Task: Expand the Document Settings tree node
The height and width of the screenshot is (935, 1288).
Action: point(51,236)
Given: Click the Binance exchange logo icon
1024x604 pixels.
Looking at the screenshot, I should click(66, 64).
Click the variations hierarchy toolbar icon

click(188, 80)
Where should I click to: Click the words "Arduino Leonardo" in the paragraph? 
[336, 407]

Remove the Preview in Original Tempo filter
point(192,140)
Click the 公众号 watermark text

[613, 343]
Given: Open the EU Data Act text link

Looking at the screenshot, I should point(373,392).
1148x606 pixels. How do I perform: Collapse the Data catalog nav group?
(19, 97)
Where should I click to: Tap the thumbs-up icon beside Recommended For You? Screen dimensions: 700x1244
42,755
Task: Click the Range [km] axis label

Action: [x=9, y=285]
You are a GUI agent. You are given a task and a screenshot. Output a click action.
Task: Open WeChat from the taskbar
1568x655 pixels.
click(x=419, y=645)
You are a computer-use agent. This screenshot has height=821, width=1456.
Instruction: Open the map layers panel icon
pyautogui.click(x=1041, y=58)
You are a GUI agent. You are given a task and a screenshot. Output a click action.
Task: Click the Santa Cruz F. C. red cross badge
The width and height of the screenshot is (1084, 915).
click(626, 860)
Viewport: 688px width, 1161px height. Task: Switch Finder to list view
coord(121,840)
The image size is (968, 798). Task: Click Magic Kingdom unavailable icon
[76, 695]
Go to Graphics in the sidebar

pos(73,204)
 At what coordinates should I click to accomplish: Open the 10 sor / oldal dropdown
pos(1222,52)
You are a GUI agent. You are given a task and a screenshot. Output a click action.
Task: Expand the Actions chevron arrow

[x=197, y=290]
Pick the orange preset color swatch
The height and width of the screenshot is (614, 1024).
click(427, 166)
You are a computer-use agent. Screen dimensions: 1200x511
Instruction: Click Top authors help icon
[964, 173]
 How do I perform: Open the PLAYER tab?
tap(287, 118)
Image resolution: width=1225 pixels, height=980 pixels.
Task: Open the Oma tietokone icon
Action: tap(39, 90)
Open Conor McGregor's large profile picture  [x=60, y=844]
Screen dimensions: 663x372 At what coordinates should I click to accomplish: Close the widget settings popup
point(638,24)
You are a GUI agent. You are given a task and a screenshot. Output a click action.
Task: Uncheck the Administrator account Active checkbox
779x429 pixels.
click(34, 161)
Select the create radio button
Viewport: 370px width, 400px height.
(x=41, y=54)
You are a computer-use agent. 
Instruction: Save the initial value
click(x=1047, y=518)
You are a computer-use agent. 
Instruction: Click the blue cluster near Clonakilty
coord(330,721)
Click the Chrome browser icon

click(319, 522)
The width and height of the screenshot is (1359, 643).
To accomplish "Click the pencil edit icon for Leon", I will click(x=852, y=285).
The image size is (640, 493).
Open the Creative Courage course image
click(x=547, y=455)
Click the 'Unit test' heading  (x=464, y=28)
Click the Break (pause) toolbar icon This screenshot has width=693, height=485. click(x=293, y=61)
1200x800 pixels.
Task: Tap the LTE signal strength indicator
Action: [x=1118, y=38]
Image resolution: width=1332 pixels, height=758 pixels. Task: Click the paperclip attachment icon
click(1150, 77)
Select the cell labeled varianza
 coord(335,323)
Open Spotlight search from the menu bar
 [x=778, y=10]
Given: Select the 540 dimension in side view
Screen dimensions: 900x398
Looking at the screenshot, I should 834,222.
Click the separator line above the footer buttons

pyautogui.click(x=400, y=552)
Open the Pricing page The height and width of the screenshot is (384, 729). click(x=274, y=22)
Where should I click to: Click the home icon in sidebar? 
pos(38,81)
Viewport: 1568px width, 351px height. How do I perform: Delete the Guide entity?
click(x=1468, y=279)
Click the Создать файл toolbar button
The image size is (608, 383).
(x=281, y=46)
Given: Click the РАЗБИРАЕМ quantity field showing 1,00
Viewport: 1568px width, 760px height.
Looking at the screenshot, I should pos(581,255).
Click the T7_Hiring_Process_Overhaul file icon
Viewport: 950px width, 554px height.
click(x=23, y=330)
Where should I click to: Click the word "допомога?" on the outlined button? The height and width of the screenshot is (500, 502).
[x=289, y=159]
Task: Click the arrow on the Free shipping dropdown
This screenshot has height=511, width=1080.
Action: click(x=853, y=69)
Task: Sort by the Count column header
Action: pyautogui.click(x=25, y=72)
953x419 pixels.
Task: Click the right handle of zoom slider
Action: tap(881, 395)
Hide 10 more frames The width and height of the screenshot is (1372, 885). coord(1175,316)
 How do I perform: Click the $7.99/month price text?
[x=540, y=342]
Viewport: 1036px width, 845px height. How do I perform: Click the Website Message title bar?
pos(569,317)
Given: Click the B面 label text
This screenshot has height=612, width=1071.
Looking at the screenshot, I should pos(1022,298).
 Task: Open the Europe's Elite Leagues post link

**THE PROBLEM**
A complete answer lists every line of the listing above that holds the word "computer".

**SOLUTION**
You are a computer-use agent. This screenshot has height=821, width=1456.
You are a computer-use agent. Screen dimensions: 1200x511
You are a computer-use agent. 
You are a computer-use agent. 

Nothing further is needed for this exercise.